TASK DETAILS: For every line below, set down an identical copy.

(RECORDS FOR THE EXERCISE)

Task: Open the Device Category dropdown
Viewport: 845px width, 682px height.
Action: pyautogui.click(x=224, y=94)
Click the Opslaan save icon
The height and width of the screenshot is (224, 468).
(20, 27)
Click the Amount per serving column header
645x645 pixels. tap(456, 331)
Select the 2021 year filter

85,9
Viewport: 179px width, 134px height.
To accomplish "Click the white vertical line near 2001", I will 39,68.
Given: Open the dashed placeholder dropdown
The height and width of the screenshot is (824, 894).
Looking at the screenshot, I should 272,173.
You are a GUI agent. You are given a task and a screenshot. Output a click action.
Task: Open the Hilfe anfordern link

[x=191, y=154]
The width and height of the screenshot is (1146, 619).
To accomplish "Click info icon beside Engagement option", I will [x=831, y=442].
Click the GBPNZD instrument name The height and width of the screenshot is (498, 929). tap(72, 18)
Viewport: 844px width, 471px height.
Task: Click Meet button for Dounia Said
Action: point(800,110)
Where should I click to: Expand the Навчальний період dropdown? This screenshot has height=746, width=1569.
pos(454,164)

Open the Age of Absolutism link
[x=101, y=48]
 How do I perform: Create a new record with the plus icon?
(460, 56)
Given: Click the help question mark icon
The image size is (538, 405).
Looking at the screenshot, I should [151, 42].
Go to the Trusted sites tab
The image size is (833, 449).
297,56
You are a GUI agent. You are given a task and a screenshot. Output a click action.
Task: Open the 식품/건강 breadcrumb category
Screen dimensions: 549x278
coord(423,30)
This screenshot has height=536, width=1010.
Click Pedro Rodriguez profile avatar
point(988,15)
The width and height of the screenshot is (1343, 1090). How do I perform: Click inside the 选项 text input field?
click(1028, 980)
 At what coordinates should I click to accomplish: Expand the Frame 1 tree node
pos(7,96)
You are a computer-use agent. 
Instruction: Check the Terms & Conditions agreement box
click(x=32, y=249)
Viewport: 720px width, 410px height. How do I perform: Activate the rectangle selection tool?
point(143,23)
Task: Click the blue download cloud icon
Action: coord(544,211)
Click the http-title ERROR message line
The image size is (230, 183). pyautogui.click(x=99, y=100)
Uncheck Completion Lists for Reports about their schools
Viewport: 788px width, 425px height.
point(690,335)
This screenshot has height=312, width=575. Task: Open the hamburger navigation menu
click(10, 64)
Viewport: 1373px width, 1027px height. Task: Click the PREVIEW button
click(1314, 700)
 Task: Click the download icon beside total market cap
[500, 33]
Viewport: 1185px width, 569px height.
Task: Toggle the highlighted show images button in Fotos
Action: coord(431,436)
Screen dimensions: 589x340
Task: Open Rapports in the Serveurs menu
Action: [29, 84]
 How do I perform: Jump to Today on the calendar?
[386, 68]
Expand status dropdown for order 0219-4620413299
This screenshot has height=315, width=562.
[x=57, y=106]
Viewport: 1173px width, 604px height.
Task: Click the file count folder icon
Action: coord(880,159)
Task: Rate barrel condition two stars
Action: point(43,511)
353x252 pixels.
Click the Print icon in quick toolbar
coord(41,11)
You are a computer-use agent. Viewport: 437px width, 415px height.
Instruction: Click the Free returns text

(End RECORDS FOR THE EXERCISE)

WRITTEN REPLY:
Task: Open the Device Category dropdown
Viewport: 845px width, 682px height.
Action: pyautogui.click(x=224, y=94)
Click the Opslaan save icon
The height and width of the screenshot is (224, 468).
(20, 27)
Click the Amount per serving column header
645x645 pixels. tap(456, 331)
Select the 2021 year filter

85,9
Viewport: 179px width, 134px height.
To accomplish "Click the white vertical line near 2001", I will 39,68.
Given: Open the dashed placeholder dropdown
The height and width of the screenshot is (824, 894).
Looking at the screenshot, I should 272,173.
You are a GUI agent. You are given a task and a screenshot. Output a click action.
Task: Open the Hilfe anfordern link

[x=191, y=154]
The width and height of the screenshot is (1146, 619).
To accomplish "Click info icon beside Engagement option", I will [x=831, y=442].
Click the GBPNZD instrument name The height and width of the screenshot is (498, 929). tap(72, 18)
Viewport: 844px width, 471px height.
Task: Click Meet button for Dounia Said
Action: point(800,110)
Where should I click to: Expand the Навчальний період dropdown? This screenshot has height=746, width=1569.
pos(454,164)

Open the Age of Absolutism link
[x=101, y=48]
 How do I perform: Create a new record with the plus icon?
(460, 56)
Given: Click the help question mark icon
The image size is (538, 405).
Looking at the screenshot, I should [151, 42].
Go to the Trusted sites tab
The image size is (833, 449).
297,56
You are a GUI agent. You are given a task and a screenshot. Output a click action.
Task: Open the 식품/건강 breadcrumb category
Screen dimensions: 549x278
coord(423,30)
This screenshot has height=536, width=1010.
Click Pedro Rodriguez profile avatar
point(988,15)
The width and height of the screenshot is (1343, 1090). How do I perform: Click inside the 选项 text input field?
click(1028, 980)
 At what coordinates should I click to accomplish: Expand the Frame 1 tree node
pos(7,96)
You are a computer-use agent. 
Instruction: Check the Terms & Conditions agreement box
click(x=32, y=249)
Viewport: 720px width, 410px height. How do I perform: Activate the rectangle selection tool?
point(143,23)
Task: Click the blue download cloud icon
Action: coord(544,211)
Click the http-title ERROR message line
The image size is (230, 183). pyautogui.click(x=99, y=100)
Uncheck Completion Lists for Reports about their schools
Viewport: 788px width, 425px height.
point(690,335)
This screenshot has height=312, width=575. Task: Open the hamburger navigation menu
click(10, 64)
Viewport: 1373px width, 1027px height. Task: Click the PREVIEW button
click(1314, 700)
 Task: Click the download icon beside total market cap
[500, 33]
Viewport: 1185px width, 569px height.
Task: Toggle the highlighted show images button in Fotos
Action: coord(431,436)
Screen dimensions: 589x340
Task: Open Rapports in the Serveurs menu
Action: [29, 84]
 How do I perform: Jump to Today on the calendar?
[386, 68]
Expand status dropdown for order 0219-4620413299
This screenshot has height=315, width=562.
[x=57, y=106]
Viewport: 1173px width, 604px height.
Task: Click the file count folder icon
Action: coord(880,159)
Task: Rate barrel condition two stars
Action: point(43,511)
353x252 pixels.
Click the Print icon in quick toolbar
coord(41,11)
You are a computer-use agent. Viewport: 437px width, 415px height.
Instruction: Click the Free returns text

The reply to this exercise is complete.